Record excerpts Block Start

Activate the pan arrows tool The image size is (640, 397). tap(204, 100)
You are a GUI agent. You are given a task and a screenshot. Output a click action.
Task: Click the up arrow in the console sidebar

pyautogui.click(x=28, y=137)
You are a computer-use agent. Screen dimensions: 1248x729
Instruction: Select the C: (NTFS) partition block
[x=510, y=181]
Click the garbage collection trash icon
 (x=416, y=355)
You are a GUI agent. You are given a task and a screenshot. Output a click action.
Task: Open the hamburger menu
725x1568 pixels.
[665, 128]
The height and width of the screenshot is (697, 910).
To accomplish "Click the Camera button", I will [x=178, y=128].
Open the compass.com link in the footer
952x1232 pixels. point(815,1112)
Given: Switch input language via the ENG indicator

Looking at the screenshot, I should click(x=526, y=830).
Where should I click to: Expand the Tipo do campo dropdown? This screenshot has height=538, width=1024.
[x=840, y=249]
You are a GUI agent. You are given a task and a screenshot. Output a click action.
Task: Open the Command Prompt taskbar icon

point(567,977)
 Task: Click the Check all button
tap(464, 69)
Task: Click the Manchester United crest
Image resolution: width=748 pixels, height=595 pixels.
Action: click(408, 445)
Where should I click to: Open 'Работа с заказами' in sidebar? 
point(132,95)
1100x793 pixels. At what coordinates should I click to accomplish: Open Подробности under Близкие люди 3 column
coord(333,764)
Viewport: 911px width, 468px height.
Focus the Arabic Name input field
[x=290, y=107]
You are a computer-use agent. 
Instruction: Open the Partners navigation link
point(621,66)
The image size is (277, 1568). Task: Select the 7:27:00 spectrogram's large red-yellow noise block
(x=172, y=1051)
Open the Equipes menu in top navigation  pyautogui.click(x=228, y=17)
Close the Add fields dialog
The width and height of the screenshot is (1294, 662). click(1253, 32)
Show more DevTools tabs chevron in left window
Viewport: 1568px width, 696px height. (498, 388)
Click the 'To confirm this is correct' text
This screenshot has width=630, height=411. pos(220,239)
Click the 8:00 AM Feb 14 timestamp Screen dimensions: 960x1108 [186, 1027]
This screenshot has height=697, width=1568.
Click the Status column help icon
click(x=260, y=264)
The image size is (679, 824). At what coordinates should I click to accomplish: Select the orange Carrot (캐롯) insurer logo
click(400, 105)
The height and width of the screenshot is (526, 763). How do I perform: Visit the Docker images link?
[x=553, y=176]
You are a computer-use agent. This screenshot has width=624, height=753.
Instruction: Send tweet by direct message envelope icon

Record excerpts Block End

## Exercise
Read through the entries and count the lines where "menu" appears; respond with the number only.

## Solution
2